The minister of St George’s, the only Anglican church in Iraq, Canon Andrew White, warned recently that the end for Christians in the country appears to be “very near”. This situation has been brought about as a result of persecution of Christians by a range of militant Islamist groups including Al Qaeda, and more recently the extreme militant group of ISIS (Islamic State of Iraq and Syria).
The city of Mosul is in the province of Ninevah, the ruins of the old capital city to which God sent Jonah lie nearby, and has been the home of Christians for 2000 years but ISIS recently issued a stark ultimatum to them leave or convert to Islam”. One of the Christian residents who didn’t obey the ultimatum is Yacub (Jacob) because he felt he was too old to leave at 70. However when the ISIS militants arrived at his house while they spared the old man they threw him out. Yacub is an example of tens of thousands of Christians who have been forced to flee in terror, being evicted from their homes and being robbed of their money and possessions. Reports in the last few days indicate that there are now no Christians left in Mosul, the first time in 2000 years.
The Christians in Iraq are faced with a stark choice, “reject Jesus and your Christian faith and retain your homes and possessions in safety, or remain faithful to Jesus and lose all earthly possessions, live in terror and even face death” (Canon White estimates hundreds daily are being killed). The fact is though that the vast majority remain faithful to Christ and as a consequence pay an enormous price.
In the context of this we might ask how strong is our faith? We who live in absolute freedom and extreme comfort! How would we stand up to such persecution?
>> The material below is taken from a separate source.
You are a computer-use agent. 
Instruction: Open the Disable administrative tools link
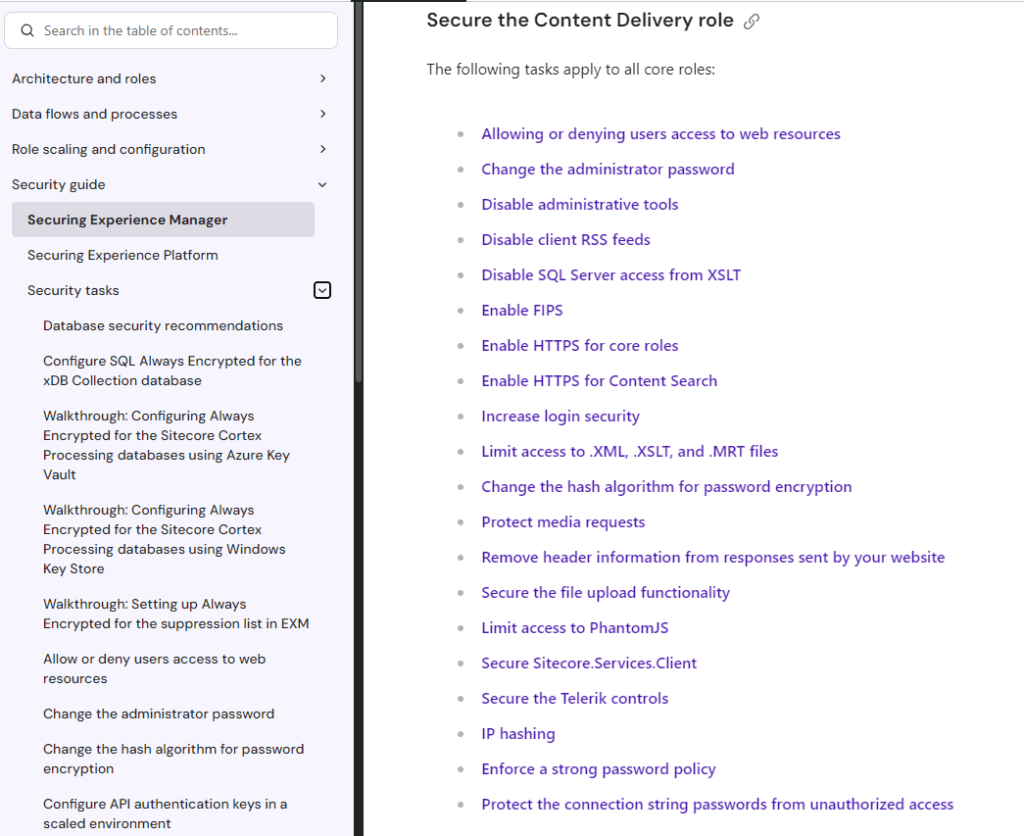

It is an interesting question in Australia where the greatest threat to the continuation of the church is not persecution such as Yacub faces but the extreme luke-warmness and overwhelming apathy of many church members, a luke-warmness of Laodicean proportions that Jesus condemned in Revelation 3:14-22.
The strength of faith of Christians around the world who stand strong in Christ under extreme persecution should be both a great inspiration to, and an indictment of, us; and make us re-examine the strength, even the reality, of our commitment to Christ. One way of testing this would be to ask whether we allow even small things to get in the way of glorifying Jesus e.g. not turning up to church because its windy or wet; or to small group because we’re tired or it’s winter etc. We can also ask ourselves whether we are really using our freedom for Jesus or ourselves?
When we are tempted to fail the commitment test it’s time to think of people like Yacub and the Christians of Iraq, be rebuked by their faithfulness to Jesus in extreme persecution and to redouble our commitment by amending our lives, and increasing our endeavours for the One who gave all for us.
And yes let us pray for God to protect, help and encourage Yacub and the Christians of Iraq.